The linear model for the partially balanced incomplete block design was fitted for grain yield as the response variable. The significance of the model terms was assessed using the Wald test. Differentials in environment experimental precision were accommodated for in the model by estimating the separate residual error variances and compared by the Akaike Information Criterion (AIC) with the model, assuming the homogeneous error variance model. A violin plot was used to visualize the data distribution of the measured traits for progenies obtained from crossings of the landraces with each tester separately. In addition, Principal Component Analysis (PCA) was performed to better understand the relationships among the examined traits of the top-cross hybrids. The expression of landraces’ specific combining ability for grain yield was defined by the threshold value of 75% of an average grain yield obtained by the check hybrids (St1 and St2) [20]. The average percentage of grain moisture at harvest of both checks was taken as the grain moisture threshold value. All analyses were conducted using R software [23] and the mixed model Echidna software [24].
3. Results
The diversity of the 102NS and 14NS testers, representing the BSSS-ID (dent type) and F2 (flint type) heterotic groups, respectively, clearly differentiated top-cross hybrids regarding their evaluated performance. The coefficient of variation of the evaluated traits ranged from 4.5% for plant height to 17.9% for grain yield. The progenies from the crosses of the local landraces and the 102NS tester had greater average values of grain yield, number of rows per ear, kernels per row, plant and ear height, and ear length, compared to the progenies of the 14NS tester, while the values of 1000 kernel weight and grain moisture were lower. The PCA showed positive correlations between GY, PH, and EH, which contributed most to the first principal component. The KRN, KW, and GM formed the second PC axis, with KRN being negatively correlated with KW and GM. The third PC axis was defined by positively correlated EL and KNR (Table 2).

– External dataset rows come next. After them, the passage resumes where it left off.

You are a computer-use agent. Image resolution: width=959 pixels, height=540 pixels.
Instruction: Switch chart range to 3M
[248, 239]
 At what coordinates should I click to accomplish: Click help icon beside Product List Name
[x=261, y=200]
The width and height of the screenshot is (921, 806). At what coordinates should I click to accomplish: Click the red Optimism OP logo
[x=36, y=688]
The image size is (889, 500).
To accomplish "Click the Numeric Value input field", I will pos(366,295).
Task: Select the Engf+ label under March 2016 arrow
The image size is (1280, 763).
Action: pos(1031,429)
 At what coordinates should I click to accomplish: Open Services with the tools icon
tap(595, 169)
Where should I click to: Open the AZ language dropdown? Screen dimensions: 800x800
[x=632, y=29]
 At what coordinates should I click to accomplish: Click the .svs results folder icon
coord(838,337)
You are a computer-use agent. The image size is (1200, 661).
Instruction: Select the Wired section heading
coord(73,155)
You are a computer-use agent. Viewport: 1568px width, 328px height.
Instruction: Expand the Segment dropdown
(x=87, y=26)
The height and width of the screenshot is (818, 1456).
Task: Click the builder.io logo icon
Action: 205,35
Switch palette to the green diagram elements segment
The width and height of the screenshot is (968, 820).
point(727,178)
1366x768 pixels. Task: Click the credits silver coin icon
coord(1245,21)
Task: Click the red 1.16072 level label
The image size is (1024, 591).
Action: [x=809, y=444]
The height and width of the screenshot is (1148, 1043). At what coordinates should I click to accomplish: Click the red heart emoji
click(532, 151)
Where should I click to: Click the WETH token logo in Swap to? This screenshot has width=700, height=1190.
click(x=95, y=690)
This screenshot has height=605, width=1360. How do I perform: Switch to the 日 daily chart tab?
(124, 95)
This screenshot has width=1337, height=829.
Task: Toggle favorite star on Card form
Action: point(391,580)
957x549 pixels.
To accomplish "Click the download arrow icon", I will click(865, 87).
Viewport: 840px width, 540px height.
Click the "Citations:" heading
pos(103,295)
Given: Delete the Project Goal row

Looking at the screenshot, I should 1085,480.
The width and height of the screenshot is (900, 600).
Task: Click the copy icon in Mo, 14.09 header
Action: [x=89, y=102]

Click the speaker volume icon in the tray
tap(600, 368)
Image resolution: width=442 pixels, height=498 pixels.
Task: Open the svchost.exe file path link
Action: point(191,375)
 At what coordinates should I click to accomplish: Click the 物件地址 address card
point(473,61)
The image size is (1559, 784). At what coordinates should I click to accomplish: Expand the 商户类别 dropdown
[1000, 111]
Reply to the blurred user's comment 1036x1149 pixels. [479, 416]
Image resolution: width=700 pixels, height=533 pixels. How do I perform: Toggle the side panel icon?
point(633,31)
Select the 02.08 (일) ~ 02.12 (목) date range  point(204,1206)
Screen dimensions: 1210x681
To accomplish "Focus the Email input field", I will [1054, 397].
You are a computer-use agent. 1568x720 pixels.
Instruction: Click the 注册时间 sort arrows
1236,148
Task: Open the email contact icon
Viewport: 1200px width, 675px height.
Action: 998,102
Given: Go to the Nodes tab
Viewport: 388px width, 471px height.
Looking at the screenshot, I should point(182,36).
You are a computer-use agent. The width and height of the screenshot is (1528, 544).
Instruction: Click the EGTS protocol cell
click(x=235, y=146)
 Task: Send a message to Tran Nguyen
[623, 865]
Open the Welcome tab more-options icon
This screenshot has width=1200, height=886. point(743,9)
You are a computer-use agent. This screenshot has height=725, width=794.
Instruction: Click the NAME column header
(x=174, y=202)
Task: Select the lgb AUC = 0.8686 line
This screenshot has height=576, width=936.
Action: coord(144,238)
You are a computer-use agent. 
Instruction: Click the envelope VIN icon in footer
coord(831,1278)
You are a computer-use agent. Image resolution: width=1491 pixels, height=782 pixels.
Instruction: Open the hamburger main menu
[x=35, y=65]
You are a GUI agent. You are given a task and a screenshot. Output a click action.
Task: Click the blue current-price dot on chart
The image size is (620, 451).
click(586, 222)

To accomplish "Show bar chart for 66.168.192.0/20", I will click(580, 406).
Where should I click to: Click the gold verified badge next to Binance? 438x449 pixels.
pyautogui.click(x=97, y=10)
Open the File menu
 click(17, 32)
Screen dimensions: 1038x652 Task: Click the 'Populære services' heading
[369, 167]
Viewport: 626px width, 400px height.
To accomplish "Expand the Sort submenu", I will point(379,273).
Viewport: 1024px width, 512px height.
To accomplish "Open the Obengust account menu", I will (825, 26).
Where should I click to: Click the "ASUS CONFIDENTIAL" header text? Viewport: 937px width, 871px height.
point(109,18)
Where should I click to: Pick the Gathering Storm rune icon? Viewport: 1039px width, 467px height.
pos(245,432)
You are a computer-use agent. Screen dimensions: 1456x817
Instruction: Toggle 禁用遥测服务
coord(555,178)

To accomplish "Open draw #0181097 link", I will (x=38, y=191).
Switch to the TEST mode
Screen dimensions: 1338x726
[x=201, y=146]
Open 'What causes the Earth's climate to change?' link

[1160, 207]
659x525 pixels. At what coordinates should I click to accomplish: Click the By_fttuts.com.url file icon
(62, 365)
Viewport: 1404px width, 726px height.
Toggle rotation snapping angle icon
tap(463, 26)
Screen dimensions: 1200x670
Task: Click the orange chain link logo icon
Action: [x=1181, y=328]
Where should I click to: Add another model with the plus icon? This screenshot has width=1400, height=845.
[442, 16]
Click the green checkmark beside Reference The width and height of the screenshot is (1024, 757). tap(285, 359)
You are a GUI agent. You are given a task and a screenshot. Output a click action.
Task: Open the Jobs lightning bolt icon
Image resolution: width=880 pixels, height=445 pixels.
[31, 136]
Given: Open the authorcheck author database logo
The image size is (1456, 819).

With few exceptions, the PCAs clearly divided the progenies into two groups (Figure 2A,B). The distinctive differentiation of the progenies of different testers can be partly attributed to the general combining ability (GCA) of the testers, but also to their specific combining ability (SCA), and the fact that the chosen landraces were predominately early flints, which often showed heterosis in crosses with the dent 102NS tester.
To provide additional information on the evaluated quantitative traits, violin plots were used to visualize the data distribution for each tester’s progeny (Figure 3). The violin plots integrate the box-plot and the probability density function, simultaneously showing measures of central tendency and frequency distributions, i.e., the dispersion of data for the same trait in the progeny of each tester. For EH and KW, the progeny of each tester differed in median, maximum, and minimum values, while their frequency distributions were similar. Regarding GY, the trait of the greatest interest for the present research, half of the progenies of the landraces crossed with the 14NS tester achieved a median value of up to 6.0 t ha−1, while the median for the progenies obtained with the 102NS tester was 7.7 t ha−1. A wider probability density function indicates that the value occurs more frequently. The highest yield frequency for the progenies of the 14NS tester was around 5.8 t ha−1, while for the progenies of 102NS it was about 8.0 t ha−1, with a far more pronounced peak. Half of the progenies of the 14NS tester had about 22% grain moisture at harvest, with the highest frequency around that value. The progenies of the 102NS tester also had the highest frequency around the median, but at a lower level (20.7%). In crosses with the 102NS tester, the largest number of examined landraces produced progenies with desirable traits, i.e., higher yield and lower grain moisture at harvest.
Analysis of variance shows that the effects of landrace, tester, and landrace by tester interaction were highly significant (p ≤ 0.001) (Table S1). The highest average grain yield was obtained in crossings with landrace 35 (8.91 t ha−1). The grain yields of crosses with landraces 13, 26, and 34 do not differ significantly according to the LSD test (Table S2). It can be concluded that these landraces showed the best GCA for grain yield. When comparing a large number of means, the LSD test often does not give sufficiently reliable results [25]. Therefore, a comparison of the differences in the effect of landrace on grain yield (presented in a heat map; Figure S1) with the results of the LSD test (Table S2) was conducted. It was clearly observed that the landrace 35 achieved the highest yield in crossings with both testers, significantly differing from the other landraces. This finding points to the best GCA for grain yield (Figure S1). Moreover, the landraces 13, 26, and 34 (next in rank that stand out in the quadrants of similar colours), could be considered good general combiners for yield. The correlation between landrace grain yield per se (Table 1) and the corresponding effect of landrace on the average grain yield in crossings with testers (Table S2) was significant (r = 0.605, p ≤ 0.01).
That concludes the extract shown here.